**Task prompt**
Render every line of the records below as a Markdown table with the columns "Row" and "Line," numbering the rows in order and leaving out blank lines.

─── Record extracts ───

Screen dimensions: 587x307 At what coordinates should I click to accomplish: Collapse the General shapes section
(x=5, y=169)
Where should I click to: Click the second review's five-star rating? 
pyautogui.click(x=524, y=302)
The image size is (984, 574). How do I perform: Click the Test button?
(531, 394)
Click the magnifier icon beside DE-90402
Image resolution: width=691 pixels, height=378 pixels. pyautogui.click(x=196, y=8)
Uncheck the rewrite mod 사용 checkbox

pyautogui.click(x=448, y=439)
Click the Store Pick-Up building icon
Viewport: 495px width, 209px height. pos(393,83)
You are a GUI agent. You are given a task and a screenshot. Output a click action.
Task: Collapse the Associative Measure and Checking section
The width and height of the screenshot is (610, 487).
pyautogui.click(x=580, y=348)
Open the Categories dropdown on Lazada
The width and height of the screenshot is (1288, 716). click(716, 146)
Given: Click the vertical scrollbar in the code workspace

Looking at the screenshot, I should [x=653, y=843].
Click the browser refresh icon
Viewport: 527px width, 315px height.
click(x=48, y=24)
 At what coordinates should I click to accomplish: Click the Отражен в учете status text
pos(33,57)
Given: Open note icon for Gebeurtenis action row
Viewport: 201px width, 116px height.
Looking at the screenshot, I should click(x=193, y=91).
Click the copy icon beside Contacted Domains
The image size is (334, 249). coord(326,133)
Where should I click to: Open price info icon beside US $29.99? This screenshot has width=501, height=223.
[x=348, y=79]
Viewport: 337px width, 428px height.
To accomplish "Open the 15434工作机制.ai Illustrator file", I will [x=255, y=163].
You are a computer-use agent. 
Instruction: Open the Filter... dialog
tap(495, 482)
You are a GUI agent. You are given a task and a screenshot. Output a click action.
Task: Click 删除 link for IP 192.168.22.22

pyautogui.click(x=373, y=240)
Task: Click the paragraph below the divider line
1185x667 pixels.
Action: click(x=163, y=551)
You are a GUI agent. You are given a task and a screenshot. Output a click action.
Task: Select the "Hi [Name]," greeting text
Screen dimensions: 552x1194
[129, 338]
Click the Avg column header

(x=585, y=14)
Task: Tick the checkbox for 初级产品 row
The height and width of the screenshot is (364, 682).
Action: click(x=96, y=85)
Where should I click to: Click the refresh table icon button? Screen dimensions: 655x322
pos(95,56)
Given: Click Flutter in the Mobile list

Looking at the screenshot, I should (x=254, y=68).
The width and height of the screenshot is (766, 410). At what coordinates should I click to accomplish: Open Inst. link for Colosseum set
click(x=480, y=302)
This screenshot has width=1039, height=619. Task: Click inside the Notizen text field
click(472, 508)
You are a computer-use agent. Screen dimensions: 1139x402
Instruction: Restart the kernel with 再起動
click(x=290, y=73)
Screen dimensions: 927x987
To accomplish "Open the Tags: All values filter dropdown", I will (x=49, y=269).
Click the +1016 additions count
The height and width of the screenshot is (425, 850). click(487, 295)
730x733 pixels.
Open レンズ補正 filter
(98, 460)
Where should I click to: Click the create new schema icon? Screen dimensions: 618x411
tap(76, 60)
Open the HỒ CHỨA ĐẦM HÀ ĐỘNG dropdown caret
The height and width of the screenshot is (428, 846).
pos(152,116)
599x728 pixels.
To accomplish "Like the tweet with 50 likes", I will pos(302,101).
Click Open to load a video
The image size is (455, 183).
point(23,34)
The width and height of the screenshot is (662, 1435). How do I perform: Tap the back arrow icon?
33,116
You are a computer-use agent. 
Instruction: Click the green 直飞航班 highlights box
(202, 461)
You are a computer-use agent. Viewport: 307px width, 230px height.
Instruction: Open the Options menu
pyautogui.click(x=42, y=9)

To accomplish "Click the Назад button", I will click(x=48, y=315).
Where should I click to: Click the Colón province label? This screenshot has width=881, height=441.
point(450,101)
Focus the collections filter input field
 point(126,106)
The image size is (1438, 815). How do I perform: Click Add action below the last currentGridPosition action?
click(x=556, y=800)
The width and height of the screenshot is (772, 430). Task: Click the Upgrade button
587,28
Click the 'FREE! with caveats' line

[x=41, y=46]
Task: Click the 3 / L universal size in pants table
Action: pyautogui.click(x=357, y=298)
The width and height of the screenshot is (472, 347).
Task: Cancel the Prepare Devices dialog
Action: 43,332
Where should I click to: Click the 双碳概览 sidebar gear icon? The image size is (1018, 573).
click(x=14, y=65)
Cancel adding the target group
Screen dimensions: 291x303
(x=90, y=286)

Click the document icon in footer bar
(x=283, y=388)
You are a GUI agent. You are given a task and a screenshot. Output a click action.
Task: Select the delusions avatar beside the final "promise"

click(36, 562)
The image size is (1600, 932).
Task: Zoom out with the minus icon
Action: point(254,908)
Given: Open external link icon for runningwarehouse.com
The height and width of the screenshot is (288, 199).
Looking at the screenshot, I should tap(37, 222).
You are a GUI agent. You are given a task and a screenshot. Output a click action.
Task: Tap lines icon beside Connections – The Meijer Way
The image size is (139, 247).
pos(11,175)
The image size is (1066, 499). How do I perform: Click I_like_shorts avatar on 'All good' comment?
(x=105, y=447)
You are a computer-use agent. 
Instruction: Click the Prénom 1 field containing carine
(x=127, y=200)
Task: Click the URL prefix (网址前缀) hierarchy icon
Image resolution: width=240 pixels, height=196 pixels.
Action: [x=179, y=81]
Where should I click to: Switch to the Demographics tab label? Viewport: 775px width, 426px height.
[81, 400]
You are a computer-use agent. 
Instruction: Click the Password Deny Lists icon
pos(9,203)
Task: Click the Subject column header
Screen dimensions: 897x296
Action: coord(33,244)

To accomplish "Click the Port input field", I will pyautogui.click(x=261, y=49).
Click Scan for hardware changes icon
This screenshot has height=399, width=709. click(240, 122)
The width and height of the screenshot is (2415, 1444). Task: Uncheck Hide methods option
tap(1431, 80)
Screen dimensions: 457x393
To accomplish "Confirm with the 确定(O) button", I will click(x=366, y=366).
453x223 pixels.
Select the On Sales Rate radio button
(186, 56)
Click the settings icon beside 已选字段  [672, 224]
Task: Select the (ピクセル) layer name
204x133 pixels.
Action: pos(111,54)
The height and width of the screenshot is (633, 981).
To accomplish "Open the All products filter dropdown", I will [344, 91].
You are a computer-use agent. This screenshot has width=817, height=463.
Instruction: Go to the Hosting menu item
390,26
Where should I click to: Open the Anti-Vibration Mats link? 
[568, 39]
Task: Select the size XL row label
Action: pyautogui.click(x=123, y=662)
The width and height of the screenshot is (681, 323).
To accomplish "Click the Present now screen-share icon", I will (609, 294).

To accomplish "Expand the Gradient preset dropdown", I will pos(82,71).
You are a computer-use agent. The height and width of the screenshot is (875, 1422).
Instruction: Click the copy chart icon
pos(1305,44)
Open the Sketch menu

───

**Solution below**
| Row | Line |
|---|---|
| 1 | Screen dimensions: 587x307 At what coordinates should I click to accomplish: Collapse the General shapes section |
| 2 | (x=5, y=169) |
| 3 | Where should I click to: Click the second review's five-star rating?  |
| 4 | pyautogui.click(x=524, y=302) |
| 5 | The image size is (984, 574). How do I perform: Click the Test button? |
| 6 | (531, 394) |
| 7 | Click the magnifier icon beside DE-90402 |
| 8 | Image resolution: width=691 pixels, height=378 pixels. pyautogui.click(x=196, y=8) |
| 9 | Uncheck the rewrite mod 사용 checkbox |
| 10 | pyautogui.click(x=448, y=439) |
| 11 | Click the Store Pick-Up building icon |
| 12 | Viewport: 495px width, 209px height. pos(393,83) |
| 13 | You are a GUI agent. You are given a task and a screenshot. Output a click action. |
| 14 | Task: Collapse the Associative Measure and Checking section |
| 15 | The width and height of the screenshot is (610, 487). |
| 16 | pyautogui.click(x=580, y=348) |
| 17 | Open the Categories dropdown on Lazada |
| 18 | The width and height of the screenshot is (1288, 716). click(716, 146) |
| 19 | Given: Click the vertical scrollbar in the code workspace |
| 20 | Looking at the screenshot, I should [x=653, y=843]. |
| 21 | Click the browser refresh icon |
| 22 | Viewport: 527px width, 315px height. |
| 23 | click(x=48, y=24) |
| 24 |  At what coordinates should I click to accomplish: Click the Отражен в учете status text |
| 25 | pos(33,57) |
| 26 | Given: Open note icon for Gebeurtenis action row |
| 27 | Viewport: 201px width, 116px height. |
| 28 | Looking at the screenshot, I should click(x=193, y=91). |
| 29 | Click the copy icon beside Contacted Domains |
| 30 | The image size is (334, 249). coord(326,133) |
| 31 | Where should I click to: Open price info icon beside US $29.99? This screenshot has width=501, height=223. |
| 32 | [x=348, y=79] |
| 33 | Viewport: 337px width, 428px height. |
| 34 | To accomplish "Open the 15434工作机制.ai Illustrator file", I will [x=255, y=163]. |
| 35 | You are a computer-use agent.  |
| 36 | Instruction: Open the Filter... dialog |
| 37 | tap(495, 482) |
| 38 | You are a GUI agent. You are given a task and a screenshot. Output a click action. |
| 39 | Task: Click 删除 link for IP 192.168.22.22 |
| 40 | pyautogui.click(x=373, y=240) |
| 41 | Task: Click the paragraph below the divider line |
| 42 | 1185x667 pixels. |
| 43 | Action: click(x=163, y=551) |
| 44 | You are a GUI agent. You are given a task and a screenshot. Output a click action. |
| 45 | Task: Select the "Hi [Name]," greeting text |
| 46 | Screen dimensions: 552x1194 |
| 47 | [129, 338] |
| 48 | Click the Avg column header |
| 49 | (x=585, y=14) |
| 50 | Task: Tick the checkbox for 初级产品 row |
| 51 | The height and width of the screenshot is (364, 682). |
| 52 | Action: click(x=96, y=85) |
| 53 | Where should I click to: Click the refresh table icon button? Screen dimensions: 655x322 |
| 54 | pos(95,56) |
| 55 | Given: Click Flutter in the Mobile list |
| 56 | Looking at the screenshot, I should (x=254, y=68). |
| 57 | The width and height of the screenshot is (766, 410). At what coordinates should I click to accomplish: Open Inst. link for Colosseum set |
| 58 | click(x=480, y=302) |
| 59 | This screenshot has width=1039, height=619. Task: Click inside the Notizen text field |
| 60 | click(472, 508) |
| 61 | You are a computer-use agent. Screen dimensions: 1139x402 |
| 62 | Instruction: Restart the kernel with 再起動 |
| 63 | click(x=290, y=73) |
| 64 | Screen dimensions: 927x987 |
| 65 | To accomplish "Open the Tags: All values filter dropdown", I will (x=49, y=269). |
| 66 | Click the +1016 additions count |
| 67 | The height and width of the screenshot is (425, 850). click(487, 295) |
| 68 | 730x733 pixels. |
| 69 | Open レンズ補正 filter |
| 70 | (98, 460) |
| 71 | Where should I click to: Click the create new schema icon? Screen dimensions: 618x411 |
| 72 | tap(76, 60) |
| 73 | Open the HỒ CHỨA ĐẦM HÀ ĐỘNG dropdown caret |
| 74 | The height and width of the screenshot is (428, 846). |
| 75 | pos(152,116) |
| 76 | 599x728 pixels. |
| 77 | To accomplish "Like the tweet with 50 likes", I will pos(302,101). |
| 78 | Click Open to load a video |
| 79 | The image size is (455, 183). |
| 80 | point(23,34) |
| 81 | The width and height of the screenshot is (662, 1435). How do I perform: Tap the back arrow icon? |
| 82 | 33,116 |
| 83 | You are a computer-use agent.  |
| 84 | Instruction: Click the green 直飞航班 highlights box |
| 85 | (202, 461) |
| 86 | You are a computer-use agent. Viewport: 307px width, 230px height. |
| 87 | Instruction: Open the Options menu |
| 88 | pyautogui.click(x=42, y=9) |
| 89 | To accomplish "Click the Назад button", I will click(x=48, y=315). |
| 90 | Where should I click to: Click the Colón province label? This screenshot has width=881, height=441. |
| 91 | point(450,101) |
| 92 | Focus the collections filter input field |
| 93 |  point(126,106) |
| 94 | The image size is (1438, 815). How do I perform: Click Add action below the last currentGridPosition action? |
| 95 | click(x=556, y=800) |
| 96 | The width and height of the screenshot is (772, 430). Task: Click the Upgrade button |
| 97 | 587,28 |
| 98 | Click the 'FREE! with caveats' line |
| 99 | [x=41, y=46] |
| 100 | Task: Click the 3 / L universal size in pants table |
| 101 | Action: pyautogui.click(x=357, y=298) |
| 102 | The width and height of the screenshot is (472, 347). |
| 103 | Task: Cancel the Prepare Devices dialog |
| 104 | Action: 43,332 |
| 105 | Where should I click to: Click the 双碳概览 sidebar gear icon? The image size is (1018, 573). |
| 106 | click(x=14, y=65) |
| 107 | Cancel adding the target group |
| 108 | Screen dimensions: 291x303 |
| 109 | (x=90, y=286) |
| 110 | Click the document icon in footer bar |
| 111 | (x=283, y=388) |
| 112 | You are a GUI agent. You are given a task and a screenshot. Output a click action. |
| 113 | Task: Select the delusions avatar beside the final "promise" |
| 114 | click(36, 562) |
| 115 | The image size is (1600, 932). |
| 116 | Task: Zoom out with the minus icon |
| 117 | Action: point(254,908) |
| 118 | Given: Open external link icon for runningwarehouse.com |
| 119 | The height and width of the screenshot is (288, 199). |
| 120 | Looking at the screenshot, I should tap(37, 222). |
| 121 | You are a GUI agent. You are given a task and a screenshot. Output a click action. |
| 122 | Task: Tap lines icon beside Connections – The Meijer Way |
| 123 | The image size is (139, 247). |
| 124 | pos(11,175) |
| 125 | The image size is (1066, 499). How do I perform: Click I_like_shorts avatar on 'All good' comment? |
| 126 | (x=105, y=447) |
| 127 | You are a computer-use agent.  |
| 128 | Instruction: Click the Prénom 1 field containing carine |
| 129 | (x=127, y=200) |
| 130 | Task: Click the URL prefix (网址前缀) hierarchy icon |
| 131 | Image resolution: width=240 pixels, height=196 pixels. |
| 132 | Action: [x=179, y=81] |
| 133 | Where should I click to: Switch to the Demographics tab label? Viewport: 775px width, 426px height. |
| 134 | [81, 400] |
| 135 | You are a computer-use agent.  |
| 136 | Instruction: Click the Password Deny Lists icon |
| 137 | pos(9,203) |
| 138 | Task: Click the Subject column header |
| 139 | Screen dimensions: 897x296 |
| 140 | Action: coord(33,244) |
| 141 | To accomplish "Click the Port input field", I will pyautogui.click(x=261, y=49). |
| 142 | Click Scan for hardware changes icon |
| 143 | This screenshot has height=399, width=709. click(240, 122) |
| 144 | The width and height of the screenshot is (2415, 1444). Task: Uncheck Hide methods option |
| 145 | tap(1431, 80) |
| 146 | Screen dimensions: 457x393 |
| 147 | To accomplish "Confirm with the 确定(O) button", I will click(x=366, y=366). |
| 148 | 453x223 pixels. |
| 149 | Select the On Sales Rate radio button |
| 150 | (186, 56) |
| 151 | Click the settings icon beside 已选字段  [672, 224] |
| 152 | Task: Select the (ピクセル) layer name |
| 153 | 204x133 pixels. |
| 154 | Action: pos(111,54) |
| 155 | The height and width of the screenshot is (633, 981). |
| 156 | To accomplish "Open the All products filter dropdown", I will [344, 91]. |
| 157 | You are a computer-use agent. This screenshot has width=817, height=463. |
| 158 | Instruction: Go to the Hosting menu item |
| 159 | 390,26 |
| 160 | Where should I click to: Open the Anti-Vibration Mats link?  |
| 161 | [568, 39] |
| 162 | Task: Select the size XL row label |
| 163 | Action: pyautogui.click(x=123, y=662) |
| 164 | The width and height of the screenshot is (681, 323). |
| 165 | To accomplish "Click the Present now screen-share icon", I will (609, 294). |
| 166 | To accomplish "Expand the Gradient preset dropdown", I will pos(82,71). |
| 167 | You are a computer-use agent. The height and width of the screenshot is (875, 1422). |
| 168 | Instruction: Click the copy chart icon |
| 169 | pos(1305,44) |
| 170 | Open the Sketch menu |